El ejército español, a esas alturas del siglo XIX, era fiel reflejo de la sociedad de su época, como esos palacetes de nobles arruinados en los que la escasez se traduce en grietas y desconchones, o esos caserones que empiezan a hundirse necesitados de grandes y costosas obras para no acabar convertidos en un amasijo de maderas, columnas y escombros; la misma y cruda estampa de la decrepitud que trae el tiempo, aunque con una galería de viejos y carcomidos retratos de familiares ilustres, hombres valerosos y soldados distinguidos o aristócratas influyentes, condecorados, reconocidos, con un lugar en la historia, pero con unos herederos empobrecidos, desinteresados en el arreglo de la mansión familiar, crápulas, descerebrados, de vida disipada e intrascendente, débiles, idiotas o lisiados.

*MATERIAL SUMINISTRADO*.
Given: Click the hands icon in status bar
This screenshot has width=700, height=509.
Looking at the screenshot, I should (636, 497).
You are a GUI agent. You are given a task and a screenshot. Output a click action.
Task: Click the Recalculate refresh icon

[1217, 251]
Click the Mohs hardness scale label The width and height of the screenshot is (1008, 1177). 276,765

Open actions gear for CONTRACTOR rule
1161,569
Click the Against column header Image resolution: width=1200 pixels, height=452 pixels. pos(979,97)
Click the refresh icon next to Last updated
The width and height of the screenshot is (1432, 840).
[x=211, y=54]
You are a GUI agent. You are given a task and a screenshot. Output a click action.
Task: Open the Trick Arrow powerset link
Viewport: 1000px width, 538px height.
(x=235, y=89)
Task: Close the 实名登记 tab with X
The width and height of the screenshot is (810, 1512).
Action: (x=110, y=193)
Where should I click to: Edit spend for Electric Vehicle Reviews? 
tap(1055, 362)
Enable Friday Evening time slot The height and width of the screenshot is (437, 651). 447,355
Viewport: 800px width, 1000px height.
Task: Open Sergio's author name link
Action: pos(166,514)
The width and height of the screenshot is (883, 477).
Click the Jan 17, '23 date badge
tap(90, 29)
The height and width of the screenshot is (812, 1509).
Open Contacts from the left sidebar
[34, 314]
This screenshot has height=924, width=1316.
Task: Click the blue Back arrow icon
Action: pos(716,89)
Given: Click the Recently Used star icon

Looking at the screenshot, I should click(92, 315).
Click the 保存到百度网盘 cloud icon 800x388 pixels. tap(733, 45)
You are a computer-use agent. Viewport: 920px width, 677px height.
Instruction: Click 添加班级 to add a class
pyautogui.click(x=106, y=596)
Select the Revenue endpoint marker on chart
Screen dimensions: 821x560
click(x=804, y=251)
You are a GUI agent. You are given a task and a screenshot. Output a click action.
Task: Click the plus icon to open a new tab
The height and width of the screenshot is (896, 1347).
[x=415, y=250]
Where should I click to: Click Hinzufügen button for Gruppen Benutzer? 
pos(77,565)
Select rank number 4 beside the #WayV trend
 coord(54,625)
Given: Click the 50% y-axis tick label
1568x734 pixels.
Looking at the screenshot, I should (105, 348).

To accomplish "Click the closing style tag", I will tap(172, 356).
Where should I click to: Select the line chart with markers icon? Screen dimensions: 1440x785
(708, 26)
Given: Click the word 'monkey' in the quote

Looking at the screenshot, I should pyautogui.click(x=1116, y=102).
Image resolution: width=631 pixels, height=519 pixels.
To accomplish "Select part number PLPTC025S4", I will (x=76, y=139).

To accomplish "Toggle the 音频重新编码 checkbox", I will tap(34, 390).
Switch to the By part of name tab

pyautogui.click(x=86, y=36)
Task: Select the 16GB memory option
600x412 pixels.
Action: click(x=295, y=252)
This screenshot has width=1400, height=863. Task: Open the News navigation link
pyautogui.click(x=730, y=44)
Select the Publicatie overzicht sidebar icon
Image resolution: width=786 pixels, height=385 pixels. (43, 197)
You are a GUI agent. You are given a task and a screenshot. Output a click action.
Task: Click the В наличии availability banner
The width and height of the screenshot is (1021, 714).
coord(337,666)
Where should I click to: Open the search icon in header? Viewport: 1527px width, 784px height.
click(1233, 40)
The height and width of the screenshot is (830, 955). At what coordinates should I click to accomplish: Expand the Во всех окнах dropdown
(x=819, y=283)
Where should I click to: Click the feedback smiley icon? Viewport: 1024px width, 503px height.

*OBJETIVO DE LA TAREA*. Según el texto sobre el ejército español, ¿de qué era fiel reflejo ese ejército a esas alturas del siglo XIX? Los registros provienen de una fuente distinta.

*SOLUCIÓN DE LA TAREA*. De la sociedad de su época.